Julia Doukakis: alumni profile


What have you been up to since graduating from CCGS in 2011?

After school I studied at the Sydney Conservatorium of Music, learning from Sydney Symphony Orchestra Principal Viola Roger Benedict. During this time, I was also a member of the Australian Youth Orchestra, which included an international tour in 2013. This tour was my first experience in Europe, performing in the Konzerthous in Berlin and Concertgebouw in Amsterdam and working with conductor Christoph Eschenbach and violinist Joshua Bell. My eyes were opened to the vast musical history in Europe and I was hooked.

In 2016, I was a Fellow with the Sydney Symphony Orchestra and worked with the orchestra full time, including performances under world-renowned conductors and with incredible musicians all over Australia. Then in 2017 I gained a scholarship through the Australian Elizabethan Theatre Trust and moved to London to take part in Southbank Sinfonia. This was a year long program that allowed me to perform in some of London's leading venues including the Royal Festival Hall, The Barbican and Cadogan Hall, as well as taking part in the Anghiari Festival in Tuscany as the orchestra in residence. 

Since that program finished I have been freelancing around the UK, performing with the Bournemouth Symphony Orchestra, City of Birmingham Symphony Orchestra, BBC Scottish Symphony Orchestra and the Eufemia String Quartet around the country as well as in Ireland and Sweden. I've also just started studying for a Masters at the Royal Academy of Music, learning from Juan-Miguel Hernandez.

What’s your big dream in life?

I believe music is an incredibly powerful tool, and my big dream in life really boils down to sharing that with as many people as possible. Music has the power to unite and inspire, and in the world we live in today that's more important than ever.

The areas of music that I'm most passionate about are orchestral and chamber music performances, and these have the potential to reach a vast number of people. Orchestras are becoming more and more dedicated to outreach and education programs, bringing music to places and people who in the past would not have had the chance to experience it. I think that this is indescribably important, symphonic performance in particular has a bad reputation for being elitist or exclusive and I think there's a lot that can be done to break down these perceptions. 

Outside of music, what are you passionate about?

Music can be such an all-consuming career. When you're not rehearsing or performing, you're practicing and the nature of the profession means perfection is always out of reach, so there's always more work to be done. This can make it hard to switch off - that's a skill I've had to work very hard to learn.

Perhaps because of this, combined with struggles I've had with performance anxiety, I've become very interested in psychology and mental health. There is finally a growing discussion emerging among performing artists about mental preparation and resilience, built up through techniques including meditation, visualisation, cognitive behavioural therapy and talk therapy. If I woke up tomorrow and couldn't play my viola any more, I would definitely pursue my interest in this area further by following a career path in psychology. 

What is your favourite memory of CCGS?

I look back very fondly on my memories of the school orchestras.

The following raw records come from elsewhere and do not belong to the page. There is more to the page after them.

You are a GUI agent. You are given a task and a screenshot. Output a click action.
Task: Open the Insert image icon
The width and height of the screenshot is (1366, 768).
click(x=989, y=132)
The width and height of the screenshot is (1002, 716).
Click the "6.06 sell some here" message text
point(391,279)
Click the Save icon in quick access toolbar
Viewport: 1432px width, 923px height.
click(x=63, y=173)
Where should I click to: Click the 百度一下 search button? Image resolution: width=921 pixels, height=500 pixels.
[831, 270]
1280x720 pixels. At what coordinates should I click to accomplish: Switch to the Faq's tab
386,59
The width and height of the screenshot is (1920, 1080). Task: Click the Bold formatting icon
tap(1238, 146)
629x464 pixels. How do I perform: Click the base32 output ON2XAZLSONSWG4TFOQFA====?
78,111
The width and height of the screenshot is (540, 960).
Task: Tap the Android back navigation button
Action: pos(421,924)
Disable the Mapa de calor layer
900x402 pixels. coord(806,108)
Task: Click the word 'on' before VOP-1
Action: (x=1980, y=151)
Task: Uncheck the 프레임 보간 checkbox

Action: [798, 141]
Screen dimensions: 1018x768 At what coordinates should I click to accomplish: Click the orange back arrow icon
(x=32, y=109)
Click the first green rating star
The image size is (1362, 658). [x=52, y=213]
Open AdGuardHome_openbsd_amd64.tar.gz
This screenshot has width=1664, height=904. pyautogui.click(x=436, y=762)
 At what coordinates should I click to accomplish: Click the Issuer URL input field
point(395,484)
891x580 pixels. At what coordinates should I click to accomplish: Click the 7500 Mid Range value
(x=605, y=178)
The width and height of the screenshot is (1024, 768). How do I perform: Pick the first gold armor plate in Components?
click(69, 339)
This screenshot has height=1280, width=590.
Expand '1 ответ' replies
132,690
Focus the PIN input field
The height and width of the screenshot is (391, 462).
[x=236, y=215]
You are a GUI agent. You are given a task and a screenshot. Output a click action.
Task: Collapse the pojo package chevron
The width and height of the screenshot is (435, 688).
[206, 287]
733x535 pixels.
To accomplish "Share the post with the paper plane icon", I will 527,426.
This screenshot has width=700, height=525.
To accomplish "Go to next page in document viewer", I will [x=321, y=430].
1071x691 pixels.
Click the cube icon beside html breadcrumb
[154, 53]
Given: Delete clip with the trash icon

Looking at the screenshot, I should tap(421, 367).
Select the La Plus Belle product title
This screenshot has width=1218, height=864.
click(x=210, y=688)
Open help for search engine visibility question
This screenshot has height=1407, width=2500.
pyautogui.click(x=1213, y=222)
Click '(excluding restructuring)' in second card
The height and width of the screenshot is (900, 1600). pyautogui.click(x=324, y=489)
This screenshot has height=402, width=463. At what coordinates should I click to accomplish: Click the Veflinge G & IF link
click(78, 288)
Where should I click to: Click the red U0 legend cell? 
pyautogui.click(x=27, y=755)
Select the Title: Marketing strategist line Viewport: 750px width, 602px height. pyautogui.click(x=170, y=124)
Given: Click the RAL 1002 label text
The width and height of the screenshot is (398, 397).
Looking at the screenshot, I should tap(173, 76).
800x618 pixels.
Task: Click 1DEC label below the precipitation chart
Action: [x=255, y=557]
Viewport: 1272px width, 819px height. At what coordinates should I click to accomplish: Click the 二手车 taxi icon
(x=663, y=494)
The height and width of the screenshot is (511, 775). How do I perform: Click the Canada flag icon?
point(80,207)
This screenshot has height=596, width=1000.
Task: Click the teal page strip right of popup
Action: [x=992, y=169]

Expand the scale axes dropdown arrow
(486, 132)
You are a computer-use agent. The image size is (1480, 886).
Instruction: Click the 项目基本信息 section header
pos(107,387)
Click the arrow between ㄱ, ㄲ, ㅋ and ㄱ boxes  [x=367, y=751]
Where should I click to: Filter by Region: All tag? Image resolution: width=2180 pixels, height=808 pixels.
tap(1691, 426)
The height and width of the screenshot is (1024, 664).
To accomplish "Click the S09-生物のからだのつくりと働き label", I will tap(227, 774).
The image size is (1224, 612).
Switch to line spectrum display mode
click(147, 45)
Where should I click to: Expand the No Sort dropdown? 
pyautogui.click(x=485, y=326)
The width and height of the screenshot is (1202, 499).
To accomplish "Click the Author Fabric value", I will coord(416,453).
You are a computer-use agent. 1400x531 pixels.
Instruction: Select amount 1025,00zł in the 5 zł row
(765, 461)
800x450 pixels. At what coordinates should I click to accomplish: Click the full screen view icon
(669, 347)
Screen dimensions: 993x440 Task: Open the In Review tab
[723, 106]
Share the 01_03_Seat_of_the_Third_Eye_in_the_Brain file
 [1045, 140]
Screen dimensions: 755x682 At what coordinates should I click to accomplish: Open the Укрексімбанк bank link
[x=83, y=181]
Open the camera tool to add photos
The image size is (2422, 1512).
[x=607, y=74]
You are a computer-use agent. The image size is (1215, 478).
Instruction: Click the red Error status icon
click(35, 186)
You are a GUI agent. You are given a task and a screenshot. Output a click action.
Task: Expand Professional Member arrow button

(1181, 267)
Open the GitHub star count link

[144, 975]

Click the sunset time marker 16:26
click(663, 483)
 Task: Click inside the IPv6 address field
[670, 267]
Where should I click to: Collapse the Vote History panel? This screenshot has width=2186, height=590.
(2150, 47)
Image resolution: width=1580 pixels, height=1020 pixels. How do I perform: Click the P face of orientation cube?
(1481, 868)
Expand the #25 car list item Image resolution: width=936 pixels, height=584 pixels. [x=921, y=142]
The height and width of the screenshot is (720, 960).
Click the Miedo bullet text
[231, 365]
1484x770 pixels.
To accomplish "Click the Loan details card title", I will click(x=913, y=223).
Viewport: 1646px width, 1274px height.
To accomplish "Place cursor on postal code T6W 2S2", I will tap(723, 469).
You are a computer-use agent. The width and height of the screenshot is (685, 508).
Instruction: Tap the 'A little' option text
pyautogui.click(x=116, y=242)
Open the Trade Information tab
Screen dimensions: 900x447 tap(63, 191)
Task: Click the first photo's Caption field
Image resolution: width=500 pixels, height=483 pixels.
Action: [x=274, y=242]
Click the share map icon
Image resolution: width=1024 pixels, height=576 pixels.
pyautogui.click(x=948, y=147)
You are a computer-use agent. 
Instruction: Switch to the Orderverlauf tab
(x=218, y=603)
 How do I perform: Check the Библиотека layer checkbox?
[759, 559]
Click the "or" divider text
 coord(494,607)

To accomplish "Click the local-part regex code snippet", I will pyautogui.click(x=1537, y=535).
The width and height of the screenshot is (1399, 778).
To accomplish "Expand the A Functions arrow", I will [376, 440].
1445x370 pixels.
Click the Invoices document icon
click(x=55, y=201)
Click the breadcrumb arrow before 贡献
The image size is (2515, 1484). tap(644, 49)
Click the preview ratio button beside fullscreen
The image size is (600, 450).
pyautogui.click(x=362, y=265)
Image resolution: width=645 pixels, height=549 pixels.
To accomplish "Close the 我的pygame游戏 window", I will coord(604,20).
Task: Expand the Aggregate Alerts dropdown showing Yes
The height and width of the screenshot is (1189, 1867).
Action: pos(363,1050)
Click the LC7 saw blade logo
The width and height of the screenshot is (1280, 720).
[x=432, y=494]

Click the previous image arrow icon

From when I first started in Kindergarten I would often sit in on the morning rehearsals of what was then called the 'Training Orchestra' as my three older siblings were all involved at one time or another (even my mum moonlighted on the bassoon at one point!). I was so happy when I was old enough to join in myself. I then remember when I moved up to the senior orchestra when I switched from violin to viola in Year 6.

I vividly recall performing music from the film Pirates of the Caribbean, conducted by Phil Rutherford. Phil had an amazing ability to get the absolute best out of every member of the orchestra regardless of what standard they were at.

These memories are some of the first that I think of when recalling my time at CCGS. I feel so incredibly privileged that I was able to have that experience of playing in an orchestra at school and it makes me so sad that this is something that most kids miss out on. 
What is one piece of advice you would give to your high school self?

I would tell myself not to worry about having it all figured out, and that education is never a waste of time.

When I was finishing Year 12 I was very conflicted about what I wanted to do when I graduated. At that stage I was very passionate about music, but I didn't see myself pursuing it as a career. My family have always been incredibly supportive, but I was on the receiving end of a few raised eyebrows from other people when I brought up the idea of studying music at university as they didn't see how that would translate into a job.

Even though I had barely considered the idea of being able to play music as my career, I thought there was a very good chance that I'd finish my bachelor degree and then continue on to study something else as a postgraduate. It was only through exploring music more deeply that I started to see that there was the potential to turn my passion into a career and continue to play for potentially the rest of my life.